It really helps if you include the calculation and perhaps an example of what you expect it to look like. When it comes to dates, the English language is particularly ambiguous. For example, if I ask for the number of days between July 15 and July 17, what number would you give me? 3, 2, or 1. I can see different people making a case for all three answers.
That doesn’t make the actual calculation complicated. It just means a person has to know if you are including the starting and ending dates, just one of those two dates, or neither of them (giving the answer 1 in my example above).
As I understand it, the “date” is just a big number representing the number of days from some early starting time. Various Panorama functions convert this number to what you see as day/month/year values.
Because the date is internally just one number, each day that number gets bigger. To find out the number of days between two dates - fields that are date type - you just have to subtract the start date from the end date. But remember those ambiguities I mentioned.
When I want to learn something, the first thing I do is get out of the data concerned - there is too much emotional involvement in the result. I just create a simple example so I see how a relationship works. THEN I apply it to the real data.
In a new database, I created three fields, A, B, and C. I made A and B date types and C a number (integer). I put 7/15/24 in A, 7/17/24 in B, and the result of B - A (end date minus start date) in C using the Morph function under the field menu.

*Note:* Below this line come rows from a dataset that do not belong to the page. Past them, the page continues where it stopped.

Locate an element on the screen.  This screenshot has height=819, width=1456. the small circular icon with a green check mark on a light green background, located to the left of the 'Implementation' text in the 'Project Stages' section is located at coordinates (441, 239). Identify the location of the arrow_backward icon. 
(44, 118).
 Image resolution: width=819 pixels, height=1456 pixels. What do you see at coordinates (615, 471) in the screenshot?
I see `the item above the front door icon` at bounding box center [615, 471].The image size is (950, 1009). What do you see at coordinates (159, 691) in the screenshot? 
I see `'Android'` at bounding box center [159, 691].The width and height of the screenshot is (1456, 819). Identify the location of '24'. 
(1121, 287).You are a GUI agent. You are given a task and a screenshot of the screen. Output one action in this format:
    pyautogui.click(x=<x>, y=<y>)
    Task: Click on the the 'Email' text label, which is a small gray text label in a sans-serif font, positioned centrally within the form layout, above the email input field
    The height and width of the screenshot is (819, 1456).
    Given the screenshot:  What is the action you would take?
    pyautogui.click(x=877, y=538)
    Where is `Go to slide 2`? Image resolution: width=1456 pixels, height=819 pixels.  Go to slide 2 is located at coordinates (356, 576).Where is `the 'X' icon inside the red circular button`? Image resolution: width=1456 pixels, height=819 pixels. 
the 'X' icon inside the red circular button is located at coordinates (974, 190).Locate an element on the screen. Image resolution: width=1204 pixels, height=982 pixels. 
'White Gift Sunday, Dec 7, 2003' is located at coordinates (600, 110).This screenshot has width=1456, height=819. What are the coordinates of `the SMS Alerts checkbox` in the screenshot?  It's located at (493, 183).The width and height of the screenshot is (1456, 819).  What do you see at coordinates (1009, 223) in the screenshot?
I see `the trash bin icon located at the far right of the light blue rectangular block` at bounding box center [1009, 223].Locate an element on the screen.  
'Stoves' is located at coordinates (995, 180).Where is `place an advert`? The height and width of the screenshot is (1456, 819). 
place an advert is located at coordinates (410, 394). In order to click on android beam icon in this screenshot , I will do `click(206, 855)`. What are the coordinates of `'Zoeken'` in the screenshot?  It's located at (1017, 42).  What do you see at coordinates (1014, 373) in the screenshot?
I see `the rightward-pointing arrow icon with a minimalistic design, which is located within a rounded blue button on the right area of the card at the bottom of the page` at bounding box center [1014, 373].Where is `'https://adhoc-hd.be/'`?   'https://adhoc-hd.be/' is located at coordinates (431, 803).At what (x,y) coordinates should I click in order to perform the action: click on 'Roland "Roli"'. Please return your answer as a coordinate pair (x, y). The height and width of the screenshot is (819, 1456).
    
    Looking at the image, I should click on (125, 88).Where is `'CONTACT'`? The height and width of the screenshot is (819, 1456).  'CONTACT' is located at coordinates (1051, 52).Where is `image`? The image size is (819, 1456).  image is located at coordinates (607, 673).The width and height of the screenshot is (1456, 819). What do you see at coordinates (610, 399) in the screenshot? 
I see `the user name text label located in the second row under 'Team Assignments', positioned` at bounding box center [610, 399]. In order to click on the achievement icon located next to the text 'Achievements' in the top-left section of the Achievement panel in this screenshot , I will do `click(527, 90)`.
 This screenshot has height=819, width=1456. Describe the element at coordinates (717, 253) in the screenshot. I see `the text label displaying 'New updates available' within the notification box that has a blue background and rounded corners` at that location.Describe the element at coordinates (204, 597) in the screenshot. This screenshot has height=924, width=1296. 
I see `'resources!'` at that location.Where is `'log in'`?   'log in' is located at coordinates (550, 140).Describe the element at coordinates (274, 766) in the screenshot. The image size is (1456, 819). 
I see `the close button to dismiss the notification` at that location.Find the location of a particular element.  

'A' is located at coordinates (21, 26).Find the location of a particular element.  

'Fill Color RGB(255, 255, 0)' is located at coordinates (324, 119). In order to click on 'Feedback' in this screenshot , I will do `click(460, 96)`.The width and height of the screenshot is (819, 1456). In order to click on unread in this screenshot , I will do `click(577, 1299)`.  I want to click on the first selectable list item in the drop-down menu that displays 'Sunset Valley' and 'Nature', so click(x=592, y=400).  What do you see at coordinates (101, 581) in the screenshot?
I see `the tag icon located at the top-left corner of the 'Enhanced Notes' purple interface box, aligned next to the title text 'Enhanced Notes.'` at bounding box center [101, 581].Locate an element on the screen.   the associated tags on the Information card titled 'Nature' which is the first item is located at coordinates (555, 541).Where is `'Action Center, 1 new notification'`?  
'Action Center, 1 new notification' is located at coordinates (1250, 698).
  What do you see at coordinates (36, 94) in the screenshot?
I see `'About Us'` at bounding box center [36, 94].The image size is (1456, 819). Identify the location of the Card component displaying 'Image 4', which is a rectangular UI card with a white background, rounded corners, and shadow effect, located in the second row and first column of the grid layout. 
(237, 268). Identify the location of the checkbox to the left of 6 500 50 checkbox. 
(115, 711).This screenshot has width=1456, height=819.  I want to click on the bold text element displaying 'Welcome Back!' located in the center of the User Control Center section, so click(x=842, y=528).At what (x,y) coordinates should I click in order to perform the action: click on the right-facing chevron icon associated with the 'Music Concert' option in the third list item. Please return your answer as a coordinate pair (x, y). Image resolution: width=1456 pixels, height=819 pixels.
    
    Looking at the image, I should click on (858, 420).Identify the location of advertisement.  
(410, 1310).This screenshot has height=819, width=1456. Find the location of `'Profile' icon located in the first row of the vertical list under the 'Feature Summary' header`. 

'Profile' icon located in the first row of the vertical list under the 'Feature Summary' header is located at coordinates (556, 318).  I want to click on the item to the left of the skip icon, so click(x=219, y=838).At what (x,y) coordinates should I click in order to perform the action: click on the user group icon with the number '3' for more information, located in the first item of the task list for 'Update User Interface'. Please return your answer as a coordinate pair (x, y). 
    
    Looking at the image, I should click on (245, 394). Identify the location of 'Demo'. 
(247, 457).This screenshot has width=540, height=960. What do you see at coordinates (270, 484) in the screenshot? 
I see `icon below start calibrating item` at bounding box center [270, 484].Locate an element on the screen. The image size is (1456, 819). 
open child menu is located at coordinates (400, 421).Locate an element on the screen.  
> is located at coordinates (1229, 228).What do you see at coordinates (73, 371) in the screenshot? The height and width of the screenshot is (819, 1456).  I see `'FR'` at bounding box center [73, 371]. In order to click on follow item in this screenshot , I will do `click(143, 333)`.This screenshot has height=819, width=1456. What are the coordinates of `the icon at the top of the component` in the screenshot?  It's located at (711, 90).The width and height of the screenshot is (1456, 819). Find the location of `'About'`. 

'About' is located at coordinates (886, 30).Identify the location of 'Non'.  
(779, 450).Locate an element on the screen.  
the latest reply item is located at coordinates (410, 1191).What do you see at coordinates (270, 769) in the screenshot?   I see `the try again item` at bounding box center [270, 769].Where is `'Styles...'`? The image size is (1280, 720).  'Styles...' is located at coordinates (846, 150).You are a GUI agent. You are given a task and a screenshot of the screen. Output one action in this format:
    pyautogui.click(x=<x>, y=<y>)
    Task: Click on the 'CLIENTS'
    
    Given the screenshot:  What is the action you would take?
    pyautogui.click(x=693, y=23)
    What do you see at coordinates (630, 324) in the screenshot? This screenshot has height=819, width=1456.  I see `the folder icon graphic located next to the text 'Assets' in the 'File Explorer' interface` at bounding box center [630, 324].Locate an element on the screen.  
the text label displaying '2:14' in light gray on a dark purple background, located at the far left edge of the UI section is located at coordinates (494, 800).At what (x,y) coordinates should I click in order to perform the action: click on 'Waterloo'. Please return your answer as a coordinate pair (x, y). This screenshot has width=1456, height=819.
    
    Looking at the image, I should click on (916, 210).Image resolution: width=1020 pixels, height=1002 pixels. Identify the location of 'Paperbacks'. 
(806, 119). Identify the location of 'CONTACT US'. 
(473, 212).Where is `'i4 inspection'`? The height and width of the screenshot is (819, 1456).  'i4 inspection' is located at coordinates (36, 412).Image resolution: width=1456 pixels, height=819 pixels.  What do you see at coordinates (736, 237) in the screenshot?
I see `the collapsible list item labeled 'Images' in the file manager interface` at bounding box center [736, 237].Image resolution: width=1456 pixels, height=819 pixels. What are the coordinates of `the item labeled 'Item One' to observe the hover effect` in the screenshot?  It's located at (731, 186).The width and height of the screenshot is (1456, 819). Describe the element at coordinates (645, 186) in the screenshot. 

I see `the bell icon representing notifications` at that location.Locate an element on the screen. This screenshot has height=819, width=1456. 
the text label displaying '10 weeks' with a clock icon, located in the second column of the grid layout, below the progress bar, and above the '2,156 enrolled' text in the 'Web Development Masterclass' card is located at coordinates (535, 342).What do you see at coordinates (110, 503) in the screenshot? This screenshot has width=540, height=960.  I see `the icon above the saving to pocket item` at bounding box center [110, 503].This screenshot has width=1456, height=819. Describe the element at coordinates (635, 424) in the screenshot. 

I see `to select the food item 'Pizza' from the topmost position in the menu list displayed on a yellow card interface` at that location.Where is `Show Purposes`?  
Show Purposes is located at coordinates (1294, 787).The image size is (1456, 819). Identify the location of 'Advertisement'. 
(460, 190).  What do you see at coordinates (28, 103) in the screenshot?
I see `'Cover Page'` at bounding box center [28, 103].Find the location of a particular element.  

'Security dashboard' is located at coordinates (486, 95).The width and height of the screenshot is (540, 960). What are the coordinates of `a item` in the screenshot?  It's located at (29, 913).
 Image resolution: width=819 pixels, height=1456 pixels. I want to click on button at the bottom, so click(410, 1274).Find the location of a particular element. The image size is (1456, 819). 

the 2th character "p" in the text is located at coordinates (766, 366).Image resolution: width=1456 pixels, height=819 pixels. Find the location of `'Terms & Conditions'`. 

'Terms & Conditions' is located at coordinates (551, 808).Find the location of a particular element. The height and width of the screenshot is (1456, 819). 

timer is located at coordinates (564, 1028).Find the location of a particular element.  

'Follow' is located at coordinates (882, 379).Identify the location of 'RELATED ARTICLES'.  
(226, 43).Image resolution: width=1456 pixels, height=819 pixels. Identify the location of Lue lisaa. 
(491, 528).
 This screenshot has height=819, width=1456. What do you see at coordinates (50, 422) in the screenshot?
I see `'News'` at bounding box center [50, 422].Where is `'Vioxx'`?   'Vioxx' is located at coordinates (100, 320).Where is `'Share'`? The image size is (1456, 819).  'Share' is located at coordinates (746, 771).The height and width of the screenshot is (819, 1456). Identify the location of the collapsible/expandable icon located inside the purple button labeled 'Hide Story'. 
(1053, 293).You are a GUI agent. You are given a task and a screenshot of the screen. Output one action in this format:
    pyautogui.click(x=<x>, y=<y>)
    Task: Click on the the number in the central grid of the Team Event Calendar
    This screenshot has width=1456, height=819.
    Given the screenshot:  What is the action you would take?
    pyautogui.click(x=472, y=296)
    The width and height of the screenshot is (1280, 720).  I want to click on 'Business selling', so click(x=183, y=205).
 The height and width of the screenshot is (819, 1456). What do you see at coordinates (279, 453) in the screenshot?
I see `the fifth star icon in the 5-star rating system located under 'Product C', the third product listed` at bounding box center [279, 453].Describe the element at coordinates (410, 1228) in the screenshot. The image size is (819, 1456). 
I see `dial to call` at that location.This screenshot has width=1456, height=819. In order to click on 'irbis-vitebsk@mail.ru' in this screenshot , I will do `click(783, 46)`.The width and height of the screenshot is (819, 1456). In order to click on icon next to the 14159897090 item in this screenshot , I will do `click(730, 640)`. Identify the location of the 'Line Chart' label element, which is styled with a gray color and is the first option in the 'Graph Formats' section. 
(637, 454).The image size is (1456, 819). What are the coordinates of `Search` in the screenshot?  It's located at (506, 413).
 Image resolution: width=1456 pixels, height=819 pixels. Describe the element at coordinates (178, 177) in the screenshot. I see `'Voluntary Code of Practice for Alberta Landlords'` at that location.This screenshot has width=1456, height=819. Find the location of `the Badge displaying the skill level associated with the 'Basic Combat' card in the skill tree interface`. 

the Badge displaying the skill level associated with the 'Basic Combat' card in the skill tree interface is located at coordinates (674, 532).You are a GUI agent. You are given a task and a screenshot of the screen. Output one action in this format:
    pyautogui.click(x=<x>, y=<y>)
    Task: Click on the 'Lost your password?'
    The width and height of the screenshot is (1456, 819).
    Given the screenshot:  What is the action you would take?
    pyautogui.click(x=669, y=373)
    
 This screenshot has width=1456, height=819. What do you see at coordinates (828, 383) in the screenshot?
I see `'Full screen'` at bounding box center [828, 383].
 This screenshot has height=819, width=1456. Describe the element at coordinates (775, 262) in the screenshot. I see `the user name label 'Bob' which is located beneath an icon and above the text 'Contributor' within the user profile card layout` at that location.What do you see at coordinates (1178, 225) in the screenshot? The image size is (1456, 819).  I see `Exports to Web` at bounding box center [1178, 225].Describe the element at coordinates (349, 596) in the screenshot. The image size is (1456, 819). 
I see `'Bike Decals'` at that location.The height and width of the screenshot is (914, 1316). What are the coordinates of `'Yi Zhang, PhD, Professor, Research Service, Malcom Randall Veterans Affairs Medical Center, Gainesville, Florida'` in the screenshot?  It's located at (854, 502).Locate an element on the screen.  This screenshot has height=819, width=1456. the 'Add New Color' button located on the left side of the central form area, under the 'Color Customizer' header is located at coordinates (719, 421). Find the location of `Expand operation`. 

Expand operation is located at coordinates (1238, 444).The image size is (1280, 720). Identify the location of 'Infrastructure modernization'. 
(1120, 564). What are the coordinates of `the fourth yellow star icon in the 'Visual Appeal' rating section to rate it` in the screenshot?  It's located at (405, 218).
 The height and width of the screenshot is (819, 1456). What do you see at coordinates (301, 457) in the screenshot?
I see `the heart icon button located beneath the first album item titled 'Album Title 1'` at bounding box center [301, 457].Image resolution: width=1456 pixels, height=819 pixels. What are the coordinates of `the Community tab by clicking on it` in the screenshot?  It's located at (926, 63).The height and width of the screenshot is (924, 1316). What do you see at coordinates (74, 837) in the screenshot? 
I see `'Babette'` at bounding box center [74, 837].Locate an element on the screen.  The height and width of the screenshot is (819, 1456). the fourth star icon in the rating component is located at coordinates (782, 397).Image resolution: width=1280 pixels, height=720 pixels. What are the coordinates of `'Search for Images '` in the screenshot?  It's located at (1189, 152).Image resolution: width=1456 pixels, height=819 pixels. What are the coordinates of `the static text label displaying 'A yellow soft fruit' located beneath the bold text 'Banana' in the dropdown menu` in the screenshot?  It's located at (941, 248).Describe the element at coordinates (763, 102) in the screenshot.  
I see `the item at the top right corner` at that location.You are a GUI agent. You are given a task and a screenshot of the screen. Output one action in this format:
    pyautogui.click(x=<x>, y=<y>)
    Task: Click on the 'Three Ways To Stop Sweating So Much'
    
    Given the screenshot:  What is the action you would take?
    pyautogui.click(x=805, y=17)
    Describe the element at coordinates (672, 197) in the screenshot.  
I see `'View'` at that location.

The result was 2. Panorama interprets that request as the number of days between two dates INCLUDING the end date. I’d say that is stretching the definition of “Between”. But knowing Panorama does that, I can modify the simple B-A=C calculation so it’s B-A-1 = C. That gives me 1 day because only one day, 7/16/24, is between 7/15//24 and 7/17/24.
That’s why we need to know what you mean by “between” with an example of two dates.